» WHAT YOU SHOULD DO: Reproduce the portion of the book reviews below that runs between "Twelve years later, with" and "now haunting them?", inclusive.

» EXCERPTED PASSAGE:

————

The story is set in Coventry, Massachusetts, a place where winters are harsh and snow storms expected. A particularly brutal storm claims the lives of eighteen people overnight, many in unusual circumstances. The brother of one of the young victims witnesses what has caused the deaths but his account is regarded as the nightmare imaginings of a child.

Twelve years later, with another big storm pending, some of the residents of the town are behaving strangely. They seek out those most closely affected by that terrible night long ago, recounting details that they should not have known. The bereaved may have moved on with their lives but they still bear the scars of their loss. Is it memory alone that is now haunting them?

As the plot accelerates towards its climax the reader is pulled into the vortex of the storm, its cold tendrils wrapping themselves around and making every creak in the house a concern. The writing is gripping, the denouement unexpected and chilling.

This is not a book for the faint hearted. Just like the residents of the town, the rational may dismiss it as impossible, but the next time something moves out of the corner of the eye or knocks against a darkened window, some readers may wonder what is out there…

My copy of this book was provided gratis by the publisher, Headline.

Book Review: A Love Like Blood

10629823_4579503501686_5500789780086415453_n

A Love Like Blood, by Marcus Sedgwick, is about humans who are obsessed in differing ways with blood. I did not find it easy reading. There has been a lot of fiction written about vampires in recent years, but not so much about the desire to drink blood. This book is not about need (to sustain life) but desire. Perhaps to understand it one must be capable of empathising with those who struggle to differentiate between these two states, who feel justified in hurting others that their desires may be satisfied. They conflate desire with need and expect their actions to be understood and considered reasonable.

The book follows the life of Charles Jackson, a doctor who specialises in blood disorders. As a medic during the Second World War he stumbles across an unknown man in an underground bunker committing an act that horrifies and haunts him thereafter. When he unexpectedly encounters the man again a number of years later a series of events are set in motion that will eventually determine the course of his life. Love is mentioned but not acted upon. An apparent desire for justice becomes an obsession.

————

» MATERIAL SUPPLIED:
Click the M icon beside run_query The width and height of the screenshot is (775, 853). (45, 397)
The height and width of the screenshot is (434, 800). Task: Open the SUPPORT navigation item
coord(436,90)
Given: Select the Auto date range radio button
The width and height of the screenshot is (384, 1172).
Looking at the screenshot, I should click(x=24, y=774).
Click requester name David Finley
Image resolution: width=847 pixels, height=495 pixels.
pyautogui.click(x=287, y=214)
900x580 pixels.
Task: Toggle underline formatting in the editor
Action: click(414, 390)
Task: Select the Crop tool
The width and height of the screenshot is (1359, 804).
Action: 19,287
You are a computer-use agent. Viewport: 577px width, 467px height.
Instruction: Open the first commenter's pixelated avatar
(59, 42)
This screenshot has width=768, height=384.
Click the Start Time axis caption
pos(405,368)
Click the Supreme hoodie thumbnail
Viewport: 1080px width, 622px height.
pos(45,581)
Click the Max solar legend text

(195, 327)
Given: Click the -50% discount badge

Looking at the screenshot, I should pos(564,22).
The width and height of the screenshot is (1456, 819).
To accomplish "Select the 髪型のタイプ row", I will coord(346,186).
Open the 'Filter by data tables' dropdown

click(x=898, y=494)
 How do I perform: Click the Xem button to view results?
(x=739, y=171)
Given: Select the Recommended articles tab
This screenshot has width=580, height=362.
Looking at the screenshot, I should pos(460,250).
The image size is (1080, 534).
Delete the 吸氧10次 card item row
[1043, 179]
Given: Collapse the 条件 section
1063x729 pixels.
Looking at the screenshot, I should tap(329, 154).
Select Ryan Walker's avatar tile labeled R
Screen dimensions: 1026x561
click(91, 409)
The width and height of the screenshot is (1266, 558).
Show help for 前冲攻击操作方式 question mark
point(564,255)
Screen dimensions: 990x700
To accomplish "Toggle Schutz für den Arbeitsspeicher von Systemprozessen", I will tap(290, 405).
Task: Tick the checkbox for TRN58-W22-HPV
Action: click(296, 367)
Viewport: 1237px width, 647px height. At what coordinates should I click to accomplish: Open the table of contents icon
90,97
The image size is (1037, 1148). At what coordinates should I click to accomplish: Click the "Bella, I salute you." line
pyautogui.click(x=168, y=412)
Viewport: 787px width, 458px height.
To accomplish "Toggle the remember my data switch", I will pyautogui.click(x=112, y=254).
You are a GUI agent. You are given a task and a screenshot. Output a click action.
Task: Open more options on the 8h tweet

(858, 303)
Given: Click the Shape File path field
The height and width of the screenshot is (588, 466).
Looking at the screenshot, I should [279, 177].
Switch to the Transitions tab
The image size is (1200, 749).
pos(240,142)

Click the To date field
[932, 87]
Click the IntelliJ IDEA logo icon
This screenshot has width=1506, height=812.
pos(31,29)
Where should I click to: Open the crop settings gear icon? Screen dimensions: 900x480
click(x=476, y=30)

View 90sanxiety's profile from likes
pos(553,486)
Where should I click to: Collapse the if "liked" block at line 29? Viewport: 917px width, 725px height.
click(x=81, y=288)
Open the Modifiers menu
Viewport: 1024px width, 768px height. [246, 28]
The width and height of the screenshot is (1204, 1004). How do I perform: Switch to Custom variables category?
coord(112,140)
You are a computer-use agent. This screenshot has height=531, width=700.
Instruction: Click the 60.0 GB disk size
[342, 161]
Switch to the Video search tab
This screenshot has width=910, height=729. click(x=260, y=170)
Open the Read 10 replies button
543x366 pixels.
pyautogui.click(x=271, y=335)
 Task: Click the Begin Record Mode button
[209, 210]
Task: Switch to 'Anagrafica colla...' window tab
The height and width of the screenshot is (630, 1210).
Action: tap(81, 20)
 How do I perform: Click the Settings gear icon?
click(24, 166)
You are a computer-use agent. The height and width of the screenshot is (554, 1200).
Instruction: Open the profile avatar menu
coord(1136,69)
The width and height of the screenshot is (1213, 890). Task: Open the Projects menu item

————

» ANSWER TO THIS EXERCISE:
Twelve years later, with another big storm pending, some of the residents of the town are behaving strangely. They seek out those most closely affected by that terrible night long ago, recounting details that they should not have known. The bereaved may have moved on with their lives but they still bear the scars of their loss. Is it memory alone that is now haunting them?